File layout on the `audit` branch

YYYY/MM/DD/<pr-number>-<short-sha>/<event>-<sequence>.json

Example — PR #42 with short_sha=a1b2c3d, merged 2026-04-22:

2026/04/22/42-a1b2c3d/issued-0.json
2026/04/22/42-a1b2c3d/applied-0.json
2026/04/22/42-a1b2c3d/applied-1.json   # retried apply
2026/04/22/42-a1b2c3d/revoked-0.json

Sequence counter

Per-elevation monotonic, starting at 0. Retries of the same event type bump the counter (applied-1.json, applied-2.json for re-runs). The writer’s push loop:

Fetches origin/audit.
Scans the elevation’s directory for existing <event>-<N>.json files.
Writes <event>-<max(N)+1>.json.
Commits (GPG-signed with the writer identity’s key) and pushes.
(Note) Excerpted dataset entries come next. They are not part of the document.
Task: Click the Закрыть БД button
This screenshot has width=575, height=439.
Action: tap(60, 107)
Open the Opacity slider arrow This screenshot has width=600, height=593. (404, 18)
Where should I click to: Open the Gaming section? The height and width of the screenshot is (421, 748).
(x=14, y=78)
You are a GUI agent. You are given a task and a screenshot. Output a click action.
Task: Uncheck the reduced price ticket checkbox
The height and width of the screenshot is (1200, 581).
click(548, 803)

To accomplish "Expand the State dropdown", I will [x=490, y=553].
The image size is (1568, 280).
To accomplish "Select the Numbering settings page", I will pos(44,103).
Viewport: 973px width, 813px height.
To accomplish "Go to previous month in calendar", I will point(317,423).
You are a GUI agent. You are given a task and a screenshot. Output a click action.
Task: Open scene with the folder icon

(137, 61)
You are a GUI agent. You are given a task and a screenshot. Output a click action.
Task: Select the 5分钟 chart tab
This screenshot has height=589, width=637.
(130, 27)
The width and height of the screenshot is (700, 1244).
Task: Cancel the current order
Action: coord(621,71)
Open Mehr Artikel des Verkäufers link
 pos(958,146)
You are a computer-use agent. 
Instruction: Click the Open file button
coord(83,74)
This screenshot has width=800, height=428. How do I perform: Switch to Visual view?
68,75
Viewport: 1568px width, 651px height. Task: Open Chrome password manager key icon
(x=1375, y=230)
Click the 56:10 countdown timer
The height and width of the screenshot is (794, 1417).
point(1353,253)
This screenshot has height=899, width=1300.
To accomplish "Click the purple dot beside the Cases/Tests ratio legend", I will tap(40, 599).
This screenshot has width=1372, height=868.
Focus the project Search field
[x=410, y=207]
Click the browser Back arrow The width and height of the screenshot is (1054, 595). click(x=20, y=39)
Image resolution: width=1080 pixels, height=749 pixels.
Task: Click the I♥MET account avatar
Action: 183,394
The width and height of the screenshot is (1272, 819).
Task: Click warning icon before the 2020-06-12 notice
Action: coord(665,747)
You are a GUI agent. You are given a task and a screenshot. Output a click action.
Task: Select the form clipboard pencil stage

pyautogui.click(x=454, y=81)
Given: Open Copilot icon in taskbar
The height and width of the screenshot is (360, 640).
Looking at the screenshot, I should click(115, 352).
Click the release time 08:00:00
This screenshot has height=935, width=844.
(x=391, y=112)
Protected-branch semantics (non_fast_forward) serialise concurrent pushes — racing commits fail the push. The writer re-fetches, recomputes the next sequence counter, and re-pushes. Concurrent writes are rare in practice (elevations are human-gated and operate at human scale), but the serialisation is the correctness story, not the throughput story.

Rejected elevation PRs

No audit-branch emission. The GitHub PR object itself holds the rejection as a first-class artefact — state=closed, merged=false, review decisions via gh api /repos/.../pulls/<N>/reviews. The audit branch focuses on lifecycle events that produced credentials; a rejection produced none, so there is nothing adapter-side to correlate.

Audit-join result shape

The audit-join operation combines per-PR event records with PR metadata fetched via the GitHub API. The return shape is:

interface AuditJoinResult {
  correlation_id: string;
  pr_number: number;
  events: AuditEvent[];          // chronological
  pr_metadata: {
    author: string;
    merged: boolean;
    reviewers: string[];         // approving reviewers
    merged_at: string | null;
  };
  missing_phases: {
    issued: boolean;
    applied: boolean;
    revoked: boolean;
  };
}

`missing_phases`

Flags lifecycle incompleteness for callers. Each boolean is true when no event of that type appears in events. Examples:

{ issued: false, applied: false, revoked: false } — complete lifecycle, credential issued, applied, and revoked.
{ issued: false, applied: false, revoked: true } — apply succeeded but revocation did not fire. Potentially a stuck credential; the caller can cross-check provider-side expires_on enforcement.
{ issued: true, applied: true, revoked: true } — PR merged but no adapter events landed. Either the apply workflow failed before emitting issued, or the elevation was merged without routing through an adapter (misconfiguration).

missing_phases is advisory; the caller decides how to act (alert, backfill, investigate). The substrate surfaces the signal; interpretation is adapter- or operator-level.